* fs block size and PAGE_CACHE_SIZE
@ 2003-05-06 17:42 David Chow
2003-05-06 19:34 ` Szakacsits Szabolcs
` (3 more replies)
0 siblings, 4 replies; 13+ messages in thread
From: David Chow @ 2003-05-06 17:42 UTC (permalink / raw)
To: linux-fsdevel
Hi all,
I've got a question regarding filesystem block size (the arbitary internal fs block size) between the system's PAGE_CACHE_SIZE . Since the most common block size of fs in Linux is 4k, it is because it provides easy implementation of fs which directly matches the PAGE_CACHE_SIZE . As you know, new CPUs such as IA-64's can have a page size of 16k and above, I am wondering is it possible to implement an fs that has 16k block size on a 4k system which this fs can be used both on IA-32 and IA-64 systems. In other words, is it possible (or someone already done) to implement a file system that has 16k block size on a 4k paging system. Firstly, I think of working on a readpage() aop on a non aligned page no (in the middle of a block), how could I efficient populate one 16k block to page cache(4 pages) at one readpage() op? Since the fs driver could not really create a mapped page or telling whether a page (page no) is in the page cache or not. From my knowledge, one way of doing this
is to use the read_cache_page() callback to tell whether the page is in page cache by knowing wether the callback is triggered. If I simply call read_cache_page() to aligned page in readpage() aop of unaligned pages, even the aligned page is up_to_date afterwards, how would it possible for the readpage() process to return an up_to_date page (guaranteed) for unaligned pages? I thought of locking the page, but the problem is that readpage() is called with the page locked, and call read_cache_page() on a cached aligned page will not trigger an fs read (page cache hit of aligned page doesn't mean an up_to_date for unaligned page). Since my fs implementation would be very inefficient if doing a reading in the middle of a block (compression file systems) or the overhead of reading will be 4 times higher on small page cache size systems. I am pleased to hear any suggestions on such implementations. Thanks.
regards,
David Chow
^ permalink raw reply [flat|nested] 13+ messages in thread* Re: fs block size and PAGE_CACHE_SIZE
2003-05-06 17:42 fs block size and PAGE_CACHE_SIZE David Chow
@ 2003-05-06 19:34 ` Szakacsits Szabolcs
2003-05-06 21:08 ` Bryan Henderson
` (2 subsequent siblings)
3 siblings, 0 replies; 13+ messages in thread
From: Szakacsits Szabolcs @ 2003-05-06 19:34 UTC (permalink / raw)

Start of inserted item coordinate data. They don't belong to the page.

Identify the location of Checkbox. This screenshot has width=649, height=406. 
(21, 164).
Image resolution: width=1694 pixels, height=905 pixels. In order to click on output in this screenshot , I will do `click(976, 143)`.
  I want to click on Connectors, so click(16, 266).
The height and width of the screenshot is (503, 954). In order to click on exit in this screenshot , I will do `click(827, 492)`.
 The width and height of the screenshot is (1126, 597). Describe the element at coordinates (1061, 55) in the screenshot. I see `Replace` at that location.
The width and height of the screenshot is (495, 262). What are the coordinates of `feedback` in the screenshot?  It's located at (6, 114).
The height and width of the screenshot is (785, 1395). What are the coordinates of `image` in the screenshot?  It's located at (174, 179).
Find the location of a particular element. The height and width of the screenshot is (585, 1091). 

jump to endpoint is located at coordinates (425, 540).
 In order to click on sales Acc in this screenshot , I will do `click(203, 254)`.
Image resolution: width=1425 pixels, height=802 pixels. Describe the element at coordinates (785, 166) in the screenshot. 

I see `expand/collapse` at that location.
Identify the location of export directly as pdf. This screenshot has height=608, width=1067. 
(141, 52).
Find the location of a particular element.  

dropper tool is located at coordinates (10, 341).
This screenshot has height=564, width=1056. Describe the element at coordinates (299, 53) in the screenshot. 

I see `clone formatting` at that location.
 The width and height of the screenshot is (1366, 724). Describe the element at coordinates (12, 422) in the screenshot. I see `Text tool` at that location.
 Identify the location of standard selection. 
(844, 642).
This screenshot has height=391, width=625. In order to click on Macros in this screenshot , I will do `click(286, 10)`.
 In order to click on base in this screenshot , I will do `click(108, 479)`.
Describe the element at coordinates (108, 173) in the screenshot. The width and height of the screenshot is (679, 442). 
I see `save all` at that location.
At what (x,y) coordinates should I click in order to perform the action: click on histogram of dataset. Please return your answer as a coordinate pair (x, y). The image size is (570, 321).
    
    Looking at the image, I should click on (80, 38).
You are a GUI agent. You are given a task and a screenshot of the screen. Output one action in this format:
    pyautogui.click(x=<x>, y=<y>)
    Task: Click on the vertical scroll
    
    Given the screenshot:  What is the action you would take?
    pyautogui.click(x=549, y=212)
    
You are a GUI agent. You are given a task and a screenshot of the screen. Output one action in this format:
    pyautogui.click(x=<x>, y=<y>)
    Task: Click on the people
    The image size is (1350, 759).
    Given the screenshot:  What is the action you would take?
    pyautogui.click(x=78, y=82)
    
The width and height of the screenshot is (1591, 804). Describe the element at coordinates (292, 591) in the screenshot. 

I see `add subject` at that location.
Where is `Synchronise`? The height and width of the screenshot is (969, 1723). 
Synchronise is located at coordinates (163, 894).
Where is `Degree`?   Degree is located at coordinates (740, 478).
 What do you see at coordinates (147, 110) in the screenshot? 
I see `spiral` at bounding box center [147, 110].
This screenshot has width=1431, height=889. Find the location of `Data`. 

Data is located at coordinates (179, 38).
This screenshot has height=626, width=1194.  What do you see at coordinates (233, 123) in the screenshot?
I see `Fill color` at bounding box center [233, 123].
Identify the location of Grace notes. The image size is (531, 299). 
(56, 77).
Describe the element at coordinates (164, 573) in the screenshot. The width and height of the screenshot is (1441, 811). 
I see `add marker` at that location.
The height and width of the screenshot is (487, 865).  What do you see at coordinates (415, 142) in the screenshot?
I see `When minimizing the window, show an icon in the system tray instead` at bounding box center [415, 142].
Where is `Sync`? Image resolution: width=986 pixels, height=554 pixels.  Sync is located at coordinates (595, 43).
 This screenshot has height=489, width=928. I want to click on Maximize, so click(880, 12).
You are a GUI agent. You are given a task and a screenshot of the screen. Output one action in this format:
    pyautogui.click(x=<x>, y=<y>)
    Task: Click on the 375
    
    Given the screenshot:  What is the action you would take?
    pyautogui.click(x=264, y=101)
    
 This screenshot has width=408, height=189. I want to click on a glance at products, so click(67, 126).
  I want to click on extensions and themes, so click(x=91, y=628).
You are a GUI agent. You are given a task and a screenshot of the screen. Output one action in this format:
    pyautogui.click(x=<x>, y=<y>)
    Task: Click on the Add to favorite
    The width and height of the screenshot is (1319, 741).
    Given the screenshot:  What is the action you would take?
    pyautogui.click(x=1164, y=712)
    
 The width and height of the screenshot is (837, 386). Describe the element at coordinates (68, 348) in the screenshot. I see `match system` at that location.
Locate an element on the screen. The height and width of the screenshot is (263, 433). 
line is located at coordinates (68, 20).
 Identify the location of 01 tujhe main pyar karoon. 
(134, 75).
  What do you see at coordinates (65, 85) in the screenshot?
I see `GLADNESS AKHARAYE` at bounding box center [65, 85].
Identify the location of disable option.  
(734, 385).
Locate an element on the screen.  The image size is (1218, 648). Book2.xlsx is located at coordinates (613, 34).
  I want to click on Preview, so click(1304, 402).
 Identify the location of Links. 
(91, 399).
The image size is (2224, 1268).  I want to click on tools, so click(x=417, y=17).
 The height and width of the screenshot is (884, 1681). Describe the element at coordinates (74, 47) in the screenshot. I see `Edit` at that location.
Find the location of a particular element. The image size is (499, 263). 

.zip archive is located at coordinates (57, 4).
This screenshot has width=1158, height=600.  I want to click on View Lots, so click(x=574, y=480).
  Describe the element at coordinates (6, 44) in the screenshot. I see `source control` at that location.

To: David Chow; +Cc: linux-fsdevel
On Wed, 7 May 2003, David Chow wrote:
> size of 16k and above, I am wondering is it possible to implement an fs
> that has 16k block size on a 4k system which this fs can be used both
> on IA-32 and IA-64 systems. In other words, is it possible (or someone
> already done) to implement a file system that has 16k block size on a
> 4k paging system.
The new NTFS driver, in 2.5 or as a patch to 2.4.20, supports all
power of 2 block sizes between 512 bytes and 64kB.
Szaka
^ permalink raw reply [flat|nested] 13+ messages in thread* Re: fs block size and PAGE_CACHE_SIZE
2003-05-06 17:42 fs block size and PAGE_CACHE_SIZE David Chow
2003-05-06 19:34 ` Szakacsits Szabolcs
@ 2003-05-06 21:08 ` Bryan Henderson
2003-05-07 0:59 ` Phillip Lougher
2003-05-12 1:59 ` David Chow
2003-05-06 21:34 ` Trond Myklebust
2003-05-07 0:48 ` Phillip Lougher
3 siblings, 2 replies; 13+ messages in thread
From: Bryan Henderson @ 2003-05-06 21:08 UTC (permalink / raw)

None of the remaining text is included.